According to a 2014 CollegeFeed report written about on the Harvard Business Review, millennials look at the “people and culture fit” above anything else. Second is “career potential” while third, fourth, and fifth are “work/life balance,” “compensation,” and a “challenging environment” respectively.

So in short, communicate your company’s mission and goals. Millennials want to be a part of something bigger than themselves. They want to work for an employer that they think they fit well with and in which they work well with the other people already there. Graduates look for meaning and purpose in their work, not just money.

If your company fits this bill, you’re likely to attract more college talent than you can handle.

2. Promote career growth up front.

Graduates want to move forward at a reasonably rapid pace and that movement must be a continuous upward climb. They will quickly become bored and their work productivity will suffer if they don’t feel like they will have enough goals in front of them to always be looking ahead to the next thing.

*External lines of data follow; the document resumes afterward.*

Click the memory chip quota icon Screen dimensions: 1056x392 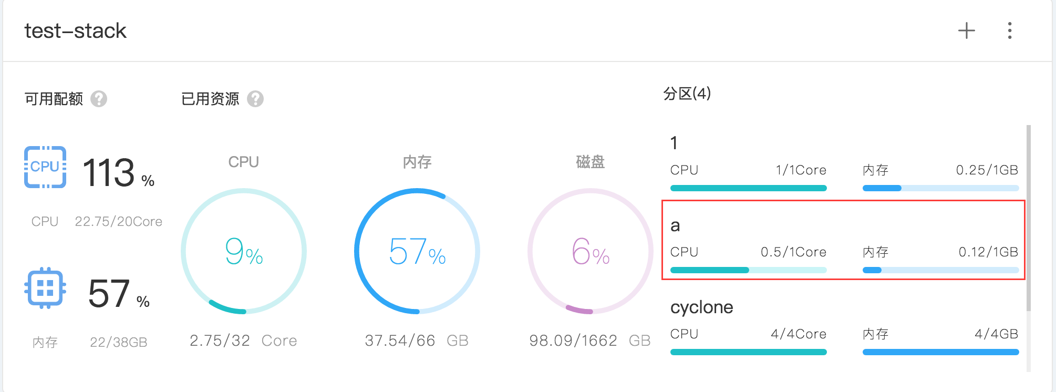click(45, 289)
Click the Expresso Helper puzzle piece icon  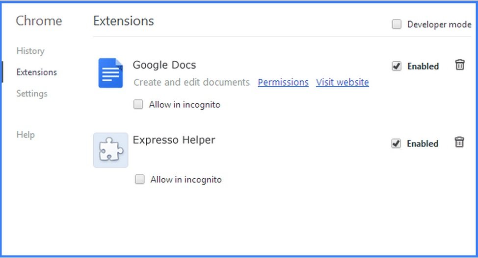click(110, 150)
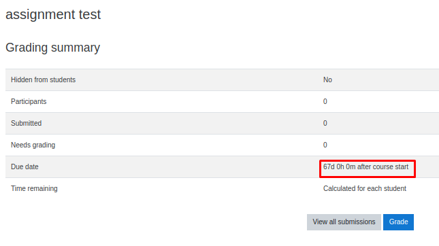Screen dimensions: 439x246
Task: Click the 'assignment test' page title
Action: coord(53,14)
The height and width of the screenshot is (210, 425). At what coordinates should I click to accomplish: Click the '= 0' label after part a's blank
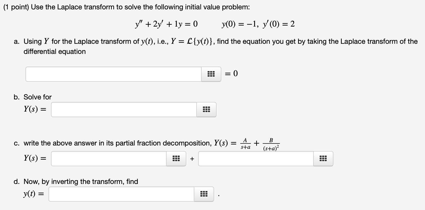click(230, 74)
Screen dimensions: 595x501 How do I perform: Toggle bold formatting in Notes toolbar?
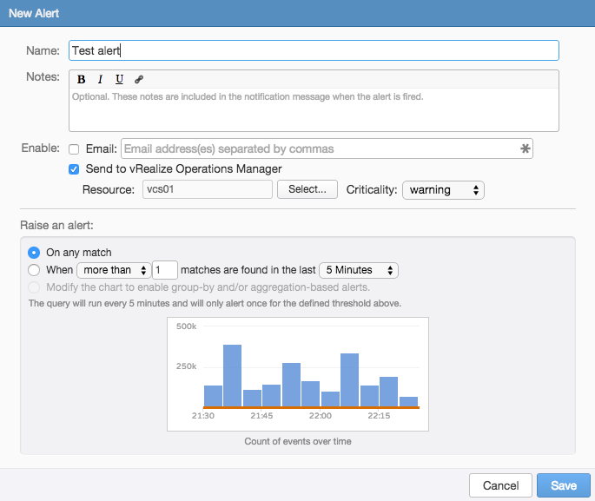coord(81,79)
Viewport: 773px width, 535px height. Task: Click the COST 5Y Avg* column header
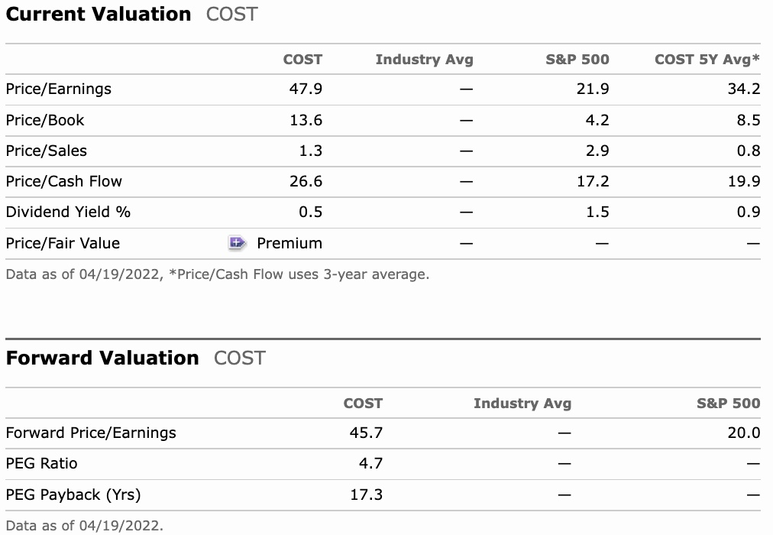pyautogui.click(x=707, y=59)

Be able to let the potential young employee know how much growth and what kind of growth they can expect to experience at your company. This is one of the reasons Silicon Valley-based tech companies attract young talent because they are constantly innovating and growing. And to a new college graduate, this means they have a good shot at growing too.

3. Target schools by industry.

Focus on schools that have great programs for which you are looking to fill positions. Build relationships with the college prep office or career fair office through which students often are able to obtain internships in their junior and senior years or part-time summer jobs.

For example, if you want to fill three positions in the next month in your company’s software development department, you could sponsor a weekend for software development students at an area college or a week-long camp to get to know some of the students in your area and help them to develop professionally and start thinking about their future plans.

Show students who show up at your camp or sponsored event how a degree from their university can turn into a career at your company.

4. Be open, honest, and transparent.

No company is perfect. Every candidate for the job may not be the absolute best fit. Hiring is often a very fine balancing act between picking the best out of a pool of great candidates and letting everyone else down easy. And a bad hire can be expensive in more ways than one.

Seth Godin makes a point about always wanting to appear as on top and in control and this goes for company image as well when recruiting to college graduates. He writes the following.

“There are problems [with perfection]. First, it doesn’t scale. When an indomitable brand or figure encounters an obstacle that can’t be overcome, suddenly, the promise is hard to keep. And if the indomitable begins to succeed, he gets hungrier for the next conquest, making this failure inevitable. Second, it’s a bad strategy. In the long run, resilience always outperforms sheer strength.”

With that said, make sure you are open, honest, and transparent about what the job requires, what will be expected of the employee, and how the job will work for the employee. Your company isn’t the best at everything and doesn’t win every battle. Discuss the benefits and the challenges — the good, the bad, and the ugly as they say.

5. Personalize communication and be digitally flexible.

College graduates don’t often have time or space for a lot of paperwork. Therefore, they practically keep up with everything on their computer, tablet, or smartphone. In fact, 56 percent of millennials are said to have used a digital device to search for and apply to universities and to jobs.

The website content and mobile-friendly functionality of your company are increasingly important and graduates will most likely look for digital responses to most of their applications and communications. Using email, social media, messaging, and so forth to deliver information and to remind graduates of needed documents can reinforce a positive connection with your company.

Some ways in which you can use digital flexibility to connect with new graduates is following up with reminder emails or text messages regarding incomplete applications. Use social media to highlight deadlines for application and company news. Ask for email addresses, phone numbers, LinkedIn and WhatsApp profiles to create a database so you can follow up with relevant information.

Going where the type of employees you want to hire are, offering meaning from the work, and keeping the process simple and honest will attract the talent you need. Your company will soon be on its way to filling all those open positions and having a productive and powerful workforce.